TITLE:
Algorithms for Multicriteria Scheduling Problems to Minimize Maximum Late Work, Tardy, and Early
AUTHORS:
Karrar Alshaikhli, Aws Alshaikhli
KEYWORDS:
Scheduling, Single Machine, Hierarchical, Simultaneous Minimization, Algorithms, Branch and Bound, Local Search Heuristic Methods
JOURNAL NAME:
Journal of Applied Mathematics and Physics,
Vol.12 No.2,
February
29,
2024
ABSTRACT: This study examines the multicriteria scheduling problem on a single machine to minimize three criteria: the maximum cost function, denoted by maximum late work (Vmax), maximum tardy job, denoted by (Tmax), and maximum earliness (Emax).

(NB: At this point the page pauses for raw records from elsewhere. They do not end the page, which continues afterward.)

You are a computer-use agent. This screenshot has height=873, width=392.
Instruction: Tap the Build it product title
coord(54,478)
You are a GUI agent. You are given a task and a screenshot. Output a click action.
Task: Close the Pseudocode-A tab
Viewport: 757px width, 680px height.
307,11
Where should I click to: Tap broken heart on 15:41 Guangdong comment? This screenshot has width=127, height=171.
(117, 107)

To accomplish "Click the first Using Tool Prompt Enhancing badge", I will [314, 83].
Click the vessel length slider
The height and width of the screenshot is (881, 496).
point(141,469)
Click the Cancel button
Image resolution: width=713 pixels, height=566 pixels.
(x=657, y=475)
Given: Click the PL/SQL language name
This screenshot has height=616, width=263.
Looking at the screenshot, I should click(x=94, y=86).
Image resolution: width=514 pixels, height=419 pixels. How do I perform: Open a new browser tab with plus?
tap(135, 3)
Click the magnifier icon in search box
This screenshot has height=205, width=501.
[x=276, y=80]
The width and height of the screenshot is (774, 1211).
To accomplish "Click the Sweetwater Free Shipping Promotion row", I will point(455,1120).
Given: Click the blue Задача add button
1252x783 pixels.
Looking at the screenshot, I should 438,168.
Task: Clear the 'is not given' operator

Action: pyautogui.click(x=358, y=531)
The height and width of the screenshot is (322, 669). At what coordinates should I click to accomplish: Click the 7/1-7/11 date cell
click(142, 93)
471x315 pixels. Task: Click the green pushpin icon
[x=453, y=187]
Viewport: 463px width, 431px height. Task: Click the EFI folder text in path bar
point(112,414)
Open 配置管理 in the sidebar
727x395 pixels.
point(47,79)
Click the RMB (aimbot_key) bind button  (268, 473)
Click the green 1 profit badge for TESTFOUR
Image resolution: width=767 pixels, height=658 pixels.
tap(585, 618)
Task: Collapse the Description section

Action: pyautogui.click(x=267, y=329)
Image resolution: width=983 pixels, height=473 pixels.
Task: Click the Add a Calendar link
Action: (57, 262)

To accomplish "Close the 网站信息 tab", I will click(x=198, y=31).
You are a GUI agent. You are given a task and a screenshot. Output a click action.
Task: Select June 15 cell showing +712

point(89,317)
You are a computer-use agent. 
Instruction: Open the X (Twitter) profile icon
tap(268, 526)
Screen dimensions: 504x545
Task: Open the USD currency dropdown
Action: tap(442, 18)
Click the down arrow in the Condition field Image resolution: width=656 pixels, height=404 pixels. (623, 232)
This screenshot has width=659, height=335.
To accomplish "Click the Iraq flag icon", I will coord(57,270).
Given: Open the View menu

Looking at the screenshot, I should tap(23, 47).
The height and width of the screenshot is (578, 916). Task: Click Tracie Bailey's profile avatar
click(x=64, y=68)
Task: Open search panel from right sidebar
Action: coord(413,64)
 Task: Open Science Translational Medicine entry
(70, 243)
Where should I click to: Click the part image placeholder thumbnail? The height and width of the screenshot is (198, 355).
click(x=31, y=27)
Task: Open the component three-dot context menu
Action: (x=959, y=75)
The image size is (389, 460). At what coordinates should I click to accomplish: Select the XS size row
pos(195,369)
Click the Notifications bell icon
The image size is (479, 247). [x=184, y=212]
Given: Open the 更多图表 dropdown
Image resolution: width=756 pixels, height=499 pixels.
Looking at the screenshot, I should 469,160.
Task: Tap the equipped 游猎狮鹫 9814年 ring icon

We propose several algorithms based on types of objectives function to be optimized when dealing with simultaneous minimization problems with and without weight and hierarchical minimization problems. The proposed Algorithm (3) is to find the set of efficient solutions for 1//F (Vmax, Tmax, Emax) and 1//(Vmax + Tmax + Emax). The Local Search Heuristic Methods (Descent Method (DM), Simulated Annealing (SA), Genetic Algorithm (GA), and the Tree Type Heuristics Method (TTHM) are applied to solve all suggested problems. Finally, the experimental results of Algorithm (3) are compared with the results of the Branch and Bound (BAB) method for optimal and Pareto optimal solutions for smaller instance sizes and compared to the Local Search Heuristic Methods for large instance sizes. These results ensure the efficiency of Algorithm (3) in a reasonable time.